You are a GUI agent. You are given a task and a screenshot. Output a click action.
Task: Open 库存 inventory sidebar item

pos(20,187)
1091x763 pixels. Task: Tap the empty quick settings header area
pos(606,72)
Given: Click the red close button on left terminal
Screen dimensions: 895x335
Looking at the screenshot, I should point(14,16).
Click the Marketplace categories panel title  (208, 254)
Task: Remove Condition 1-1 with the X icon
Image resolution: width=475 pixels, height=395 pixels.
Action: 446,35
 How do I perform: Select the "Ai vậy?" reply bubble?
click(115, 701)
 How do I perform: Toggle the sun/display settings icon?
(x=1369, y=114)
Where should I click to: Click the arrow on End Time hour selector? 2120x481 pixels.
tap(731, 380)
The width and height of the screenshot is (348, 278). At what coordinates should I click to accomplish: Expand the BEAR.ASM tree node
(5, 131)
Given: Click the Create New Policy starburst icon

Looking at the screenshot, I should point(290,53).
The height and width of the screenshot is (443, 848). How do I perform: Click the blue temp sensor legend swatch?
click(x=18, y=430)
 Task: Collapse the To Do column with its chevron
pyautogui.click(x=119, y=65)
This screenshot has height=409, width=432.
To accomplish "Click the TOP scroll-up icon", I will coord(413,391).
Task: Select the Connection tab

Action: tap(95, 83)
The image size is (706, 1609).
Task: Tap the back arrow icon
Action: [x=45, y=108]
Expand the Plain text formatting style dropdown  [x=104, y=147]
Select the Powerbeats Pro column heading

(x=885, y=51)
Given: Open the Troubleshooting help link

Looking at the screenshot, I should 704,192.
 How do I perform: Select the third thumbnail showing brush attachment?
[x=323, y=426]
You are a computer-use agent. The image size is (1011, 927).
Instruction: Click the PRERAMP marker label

## What to produce
Reproduce each of the entries exactly, omitting none.

## Solution for this problem
You are a GUI agent. You are given a task and a screenshot. Output a click action.
Task: Open 库存 inventory sidebar item

pos(20,187)
1091x763 pixels. Task: Tap the empty quick settings header area
pos(606,72)
Given: Click the red close button on left terminal
Screen dimensions: 895x335
Looking at the screenshot, I should point(14,16).
Click the Marketplace categories panel title  (208, 254)
Task: Remove Condition 1-1 with the X icon
Image resolution: width=475 pixels, height=395 pixels.
Action: 446,35
 How do I perform: Select the "Ai vậy?" reply bubble?
click(115, 701)
 How do I perform: Toggle the sun/display settings icon?
(x=1369, y=114)
Where should I click to: Click the arrow on End Time hour selector? 2120x481 pixels.
tap(731, 380)
The width and height of the screenshot is (348, 278). At what coordinates should I click to accomplish: Expand the BEAR.ASM tree node
(5, 131)
Given: Click the Create New Policy starburst icon

Looking at the screenshot, I should point(290,53).
The height and width of the screenshot is (443, 848). How do I perform: Click the blue temp sensor legend swatch?
click(x=18, y=430)
 Task: Collapse the To Do column with its chevron
pyautogui.click(x=119, y=65)
This screenshot has height=409, width=432.
To accomplish "Click the TOP scroll-up icon", I will coord(413,391).
Task: Select the Connection tab

Action: tap(95, 83)
The image size is (706, 1609).
Task: Tap the back arrow icon
Action: [x=45, y=108]
Expand the Plain text formatting style dropdown  [x=104, y=147]
Select the Powerbeats Pro column heading

(x=885, y=51)
Given: Open the Troubleshooting help link

Looking at the screenshot, I should 704,192.
 How do I perform: Select the third thumbnail showing brush attachment?
[x=323, y=426]
You are a computer-use agent. The image size is (1011, 927).
Instruction: Click the PRERAMP marker label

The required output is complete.